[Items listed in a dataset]
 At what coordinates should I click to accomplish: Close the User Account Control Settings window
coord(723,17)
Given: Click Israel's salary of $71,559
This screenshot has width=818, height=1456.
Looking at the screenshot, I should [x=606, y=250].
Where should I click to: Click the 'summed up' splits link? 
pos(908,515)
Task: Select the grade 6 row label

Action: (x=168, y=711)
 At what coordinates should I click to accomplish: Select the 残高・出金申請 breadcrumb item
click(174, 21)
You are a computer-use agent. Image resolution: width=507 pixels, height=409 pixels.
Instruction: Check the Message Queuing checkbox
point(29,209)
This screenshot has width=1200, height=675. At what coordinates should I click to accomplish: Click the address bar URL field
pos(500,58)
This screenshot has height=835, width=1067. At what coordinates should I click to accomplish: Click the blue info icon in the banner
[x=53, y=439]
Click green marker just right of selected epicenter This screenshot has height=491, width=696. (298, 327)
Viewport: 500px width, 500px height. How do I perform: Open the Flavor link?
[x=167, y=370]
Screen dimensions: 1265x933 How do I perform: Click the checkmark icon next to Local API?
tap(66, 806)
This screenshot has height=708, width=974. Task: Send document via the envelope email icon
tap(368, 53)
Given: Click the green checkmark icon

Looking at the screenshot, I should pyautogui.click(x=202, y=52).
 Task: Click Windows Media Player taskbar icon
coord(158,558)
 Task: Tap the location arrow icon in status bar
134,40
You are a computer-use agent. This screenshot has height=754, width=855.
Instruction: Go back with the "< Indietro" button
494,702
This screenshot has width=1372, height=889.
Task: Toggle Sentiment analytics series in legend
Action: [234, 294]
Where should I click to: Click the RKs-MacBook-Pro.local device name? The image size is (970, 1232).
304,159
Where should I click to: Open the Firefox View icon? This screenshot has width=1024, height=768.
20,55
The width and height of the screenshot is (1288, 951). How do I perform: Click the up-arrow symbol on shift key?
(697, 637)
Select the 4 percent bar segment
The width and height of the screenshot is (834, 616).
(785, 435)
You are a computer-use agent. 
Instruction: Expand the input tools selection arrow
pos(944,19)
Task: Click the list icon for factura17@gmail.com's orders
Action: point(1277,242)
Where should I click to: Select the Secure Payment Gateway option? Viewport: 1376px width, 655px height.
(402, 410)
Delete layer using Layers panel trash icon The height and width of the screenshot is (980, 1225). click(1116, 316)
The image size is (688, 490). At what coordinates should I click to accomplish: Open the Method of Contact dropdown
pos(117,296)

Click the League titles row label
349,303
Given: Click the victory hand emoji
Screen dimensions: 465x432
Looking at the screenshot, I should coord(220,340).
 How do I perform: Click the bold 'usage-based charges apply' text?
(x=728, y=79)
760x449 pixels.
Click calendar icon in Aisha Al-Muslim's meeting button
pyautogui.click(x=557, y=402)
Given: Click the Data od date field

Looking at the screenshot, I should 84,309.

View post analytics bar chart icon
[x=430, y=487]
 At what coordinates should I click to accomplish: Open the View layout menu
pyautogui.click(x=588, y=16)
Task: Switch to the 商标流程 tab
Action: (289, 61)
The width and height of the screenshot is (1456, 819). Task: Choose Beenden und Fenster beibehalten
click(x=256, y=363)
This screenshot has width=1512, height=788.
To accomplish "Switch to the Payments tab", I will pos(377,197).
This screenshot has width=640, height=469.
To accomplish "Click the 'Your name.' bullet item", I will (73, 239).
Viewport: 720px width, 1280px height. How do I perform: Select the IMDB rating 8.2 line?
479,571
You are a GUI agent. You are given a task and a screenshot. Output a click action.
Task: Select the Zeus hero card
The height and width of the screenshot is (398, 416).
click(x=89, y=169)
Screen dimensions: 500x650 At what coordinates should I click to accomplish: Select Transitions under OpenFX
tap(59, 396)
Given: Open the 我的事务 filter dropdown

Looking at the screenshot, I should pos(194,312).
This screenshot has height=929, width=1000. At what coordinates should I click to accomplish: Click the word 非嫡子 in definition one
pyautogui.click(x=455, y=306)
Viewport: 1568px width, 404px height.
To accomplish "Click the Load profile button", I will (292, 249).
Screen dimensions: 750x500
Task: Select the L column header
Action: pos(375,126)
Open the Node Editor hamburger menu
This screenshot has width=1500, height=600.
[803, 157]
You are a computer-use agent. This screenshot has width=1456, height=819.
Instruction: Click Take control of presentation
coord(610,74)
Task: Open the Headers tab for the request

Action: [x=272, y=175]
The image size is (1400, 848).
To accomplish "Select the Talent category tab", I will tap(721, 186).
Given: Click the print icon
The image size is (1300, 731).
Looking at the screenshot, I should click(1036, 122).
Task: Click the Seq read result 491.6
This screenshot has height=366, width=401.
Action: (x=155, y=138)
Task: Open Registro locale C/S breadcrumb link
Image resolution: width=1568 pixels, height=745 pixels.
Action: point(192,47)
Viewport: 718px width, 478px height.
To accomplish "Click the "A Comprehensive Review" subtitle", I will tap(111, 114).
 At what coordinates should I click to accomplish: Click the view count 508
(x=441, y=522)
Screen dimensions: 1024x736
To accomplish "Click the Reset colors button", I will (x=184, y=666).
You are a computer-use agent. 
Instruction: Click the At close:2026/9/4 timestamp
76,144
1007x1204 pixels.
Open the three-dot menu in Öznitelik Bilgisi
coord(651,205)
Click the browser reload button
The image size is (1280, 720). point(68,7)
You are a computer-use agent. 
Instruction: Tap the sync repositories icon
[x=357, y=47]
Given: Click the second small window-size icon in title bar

**Task brief**
For the records above, state how many lines include "agent", giving no more than the number.

**Task response**
7